Let me introduce you to my two new pals...


Weimar is the city in which the Weimare Republik (German's first democratic Republic) was founded.

The town hall


So there we have it. Another brilliant weekend away. I must admit though, I think I’m all German-cultured-out for this week.

Time for a cuppa!

Emily 

Monday, 15 April 2013

You are my sunshine, my only sunshine...

Ok, so I wrote a post about a month ago, about how spring had sprung.

Well, with hindsight, that was wishful thinking.

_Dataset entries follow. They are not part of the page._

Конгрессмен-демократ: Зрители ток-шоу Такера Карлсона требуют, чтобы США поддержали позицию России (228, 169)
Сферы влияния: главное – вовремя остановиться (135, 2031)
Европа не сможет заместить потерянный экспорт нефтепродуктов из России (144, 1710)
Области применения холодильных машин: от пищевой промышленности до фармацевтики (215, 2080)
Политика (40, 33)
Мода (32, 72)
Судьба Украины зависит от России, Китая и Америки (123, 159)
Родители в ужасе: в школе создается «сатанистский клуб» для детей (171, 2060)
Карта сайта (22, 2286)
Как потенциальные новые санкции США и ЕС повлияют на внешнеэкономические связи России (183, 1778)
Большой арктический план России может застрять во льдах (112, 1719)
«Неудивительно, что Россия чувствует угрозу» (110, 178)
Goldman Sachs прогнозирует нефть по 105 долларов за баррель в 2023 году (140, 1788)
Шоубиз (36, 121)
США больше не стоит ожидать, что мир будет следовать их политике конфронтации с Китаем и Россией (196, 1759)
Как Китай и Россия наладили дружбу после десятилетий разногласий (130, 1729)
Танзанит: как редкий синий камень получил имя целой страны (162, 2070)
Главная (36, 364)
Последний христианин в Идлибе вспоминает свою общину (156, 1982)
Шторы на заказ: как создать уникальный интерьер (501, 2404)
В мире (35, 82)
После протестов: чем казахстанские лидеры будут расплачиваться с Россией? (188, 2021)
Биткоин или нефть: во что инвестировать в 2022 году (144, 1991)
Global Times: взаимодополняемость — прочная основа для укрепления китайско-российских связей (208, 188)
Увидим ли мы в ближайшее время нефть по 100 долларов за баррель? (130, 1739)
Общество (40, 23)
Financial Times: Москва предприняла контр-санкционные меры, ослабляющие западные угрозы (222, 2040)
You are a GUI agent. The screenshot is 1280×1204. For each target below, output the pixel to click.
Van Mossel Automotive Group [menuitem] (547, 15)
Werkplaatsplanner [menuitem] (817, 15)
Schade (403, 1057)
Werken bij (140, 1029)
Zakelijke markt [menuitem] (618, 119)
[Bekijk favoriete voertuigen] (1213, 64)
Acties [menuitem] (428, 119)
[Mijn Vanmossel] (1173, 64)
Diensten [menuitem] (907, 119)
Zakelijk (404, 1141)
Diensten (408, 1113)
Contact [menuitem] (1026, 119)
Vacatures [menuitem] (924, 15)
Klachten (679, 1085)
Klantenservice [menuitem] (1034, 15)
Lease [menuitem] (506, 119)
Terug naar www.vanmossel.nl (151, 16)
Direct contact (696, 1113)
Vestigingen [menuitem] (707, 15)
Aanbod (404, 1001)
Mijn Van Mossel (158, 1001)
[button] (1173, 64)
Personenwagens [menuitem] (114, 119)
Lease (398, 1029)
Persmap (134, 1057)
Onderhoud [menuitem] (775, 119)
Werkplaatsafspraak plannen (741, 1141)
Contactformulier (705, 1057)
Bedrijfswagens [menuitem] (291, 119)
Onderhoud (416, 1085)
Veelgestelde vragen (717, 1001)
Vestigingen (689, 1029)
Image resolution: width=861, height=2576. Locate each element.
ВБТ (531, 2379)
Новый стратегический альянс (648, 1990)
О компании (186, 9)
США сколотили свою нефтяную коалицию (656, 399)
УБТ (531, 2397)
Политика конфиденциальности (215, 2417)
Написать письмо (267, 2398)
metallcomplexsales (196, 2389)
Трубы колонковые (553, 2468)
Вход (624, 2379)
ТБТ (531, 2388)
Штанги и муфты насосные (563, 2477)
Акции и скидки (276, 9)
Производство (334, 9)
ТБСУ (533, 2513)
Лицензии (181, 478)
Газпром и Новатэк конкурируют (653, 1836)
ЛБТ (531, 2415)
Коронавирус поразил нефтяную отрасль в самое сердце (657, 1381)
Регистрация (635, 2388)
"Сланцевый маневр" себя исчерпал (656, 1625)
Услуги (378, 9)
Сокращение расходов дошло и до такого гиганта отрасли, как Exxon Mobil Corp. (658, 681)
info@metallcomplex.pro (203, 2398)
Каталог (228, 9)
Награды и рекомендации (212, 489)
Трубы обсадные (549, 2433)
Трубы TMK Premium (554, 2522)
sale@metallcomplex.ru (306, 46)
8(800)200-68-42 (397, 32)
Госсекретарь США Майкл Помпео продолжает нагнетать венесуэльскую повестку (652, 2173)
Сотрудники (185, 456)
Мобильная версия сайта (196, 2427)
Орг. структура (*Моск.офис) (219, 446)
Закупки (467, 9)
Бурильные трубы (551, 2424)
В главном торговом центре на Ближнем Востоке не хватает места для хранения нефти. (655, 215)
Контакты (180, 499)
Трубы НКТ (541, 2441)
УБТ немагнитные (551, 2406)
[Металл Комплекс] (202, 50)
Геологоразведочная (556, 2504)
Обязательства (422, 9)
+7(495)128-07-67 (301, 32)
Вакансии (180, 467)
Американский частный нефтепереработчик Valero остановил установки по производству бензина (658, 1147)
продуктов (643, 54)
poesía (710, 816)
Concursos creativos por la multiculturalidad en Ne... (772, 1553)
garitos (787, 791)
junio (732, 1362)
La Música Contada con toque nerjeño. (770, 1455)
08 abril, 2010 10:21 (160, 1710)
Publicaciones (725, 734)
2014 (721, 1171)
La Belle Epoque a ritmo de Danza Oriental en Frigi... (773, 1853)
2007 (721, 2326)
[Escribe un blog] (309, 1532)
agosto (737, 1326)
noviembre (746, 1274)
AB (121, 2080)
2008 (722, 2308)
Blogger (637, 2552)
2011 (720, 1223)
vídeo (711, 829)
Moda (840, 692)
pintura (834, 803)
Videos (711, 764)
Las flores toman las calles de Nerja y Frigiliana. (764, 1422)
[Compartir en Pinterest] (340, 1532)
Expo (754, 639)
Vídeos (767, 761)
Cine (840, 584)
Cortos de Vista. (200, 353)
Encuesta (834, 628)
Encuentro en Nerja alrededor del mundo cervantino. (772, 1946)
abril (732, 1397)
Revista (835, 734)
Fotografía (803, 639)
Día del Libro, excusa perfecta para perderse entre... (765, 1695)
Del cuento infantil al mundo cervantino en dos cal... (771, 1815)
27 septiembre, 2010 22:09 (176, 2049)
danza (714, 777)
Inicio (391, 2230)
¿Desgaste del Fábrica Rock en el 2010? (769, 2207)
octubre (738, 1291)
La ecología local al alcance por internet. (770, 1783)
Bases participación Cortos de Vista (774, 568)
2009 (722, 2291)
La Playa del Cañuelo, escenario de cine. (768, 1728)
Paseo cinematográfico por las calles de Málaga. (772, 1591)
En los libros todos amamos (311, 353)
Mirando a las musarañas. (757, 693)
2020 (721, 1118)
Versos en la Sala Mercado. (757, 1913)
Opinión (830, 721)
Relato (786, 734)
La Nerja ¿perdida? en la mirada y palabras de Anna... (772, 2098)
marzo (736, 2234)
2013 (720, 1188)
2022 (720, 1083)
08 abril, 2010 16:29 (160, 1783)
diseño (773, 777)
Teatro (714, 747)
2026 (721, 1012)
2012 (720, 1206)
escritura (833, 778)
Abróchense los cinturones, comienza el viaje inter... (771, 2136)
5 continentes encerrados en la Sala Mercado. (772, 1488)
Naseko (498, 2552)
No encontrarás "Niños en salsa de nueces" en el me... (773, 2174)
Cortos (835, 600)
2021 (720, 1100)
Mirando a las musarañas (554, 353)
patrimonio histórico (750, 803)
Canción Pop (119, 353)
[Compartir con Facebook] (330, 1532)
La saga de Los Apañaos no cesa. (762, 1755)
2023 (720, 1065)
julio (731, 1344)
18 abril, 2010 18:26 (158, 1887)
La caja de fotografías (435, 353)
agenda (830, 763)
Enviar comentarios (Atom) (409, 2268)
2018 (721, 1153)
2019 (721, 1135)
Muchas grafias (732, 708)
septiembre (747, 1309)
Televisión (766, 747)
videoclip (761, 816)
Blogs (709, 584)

It appears Mother Nature wasn't quite ready to unleash spring on us way back in March. But now it seems she is ready to play ball, has thawed the big freeze that has covered most of western Europe for the last month and has finally graced us with appropriate weather. Life just seems so much more manageable when the sun is shining. People walk around, quite literally, with a spring in their step!

Anyway, back to reality. The last couple of weeks have been fairly calm, as is generally the case after the holidays. People need a little time to ease themselves back into the routine of walking up at the crack of dawn every day. One exciting change this time, however, was that I had my lovely friend Katie to fly back with me at the end of the holidays. Not only was I excited to show her Bensheim (she's doing her year abroad next year, so it was a little taster of what's to come for her,) it was also really nice not to have to do the journey back to Germany all on my lonesome. We had a lovely few days, visiting the sights that Hessen has to offer, and of course no visit would be complete without a visit to my beloved Heidelberg!


I think I've seen Heidelberg in pretty much all the seasons now. I do love that place!







We gorged our way through a Schneeball - basically a ball of biscuit with whatever filling or coating you choose. We were sold!


Then off to a slightly chillier Frankfurt and Wiesbaden to get the most out of our Hessen ticket. 

The Natural History Museum in Frankfurt


Cathedral in Wiesbaden. Pretty impressive, non?

Where the Hessen parliament sits


And then it was back to Bensheim for a cocktail oder zwei...




I even got to show her how the Germans party, when we headed up into the hills surrounding Heppenheim (the town nextdoor) for Steffen's birthday party. An evening of great food, great music and great company. All in all a terrific way to round off a lovely visit from my lovely friend! 

Why do I always feel the need to be the weird one?!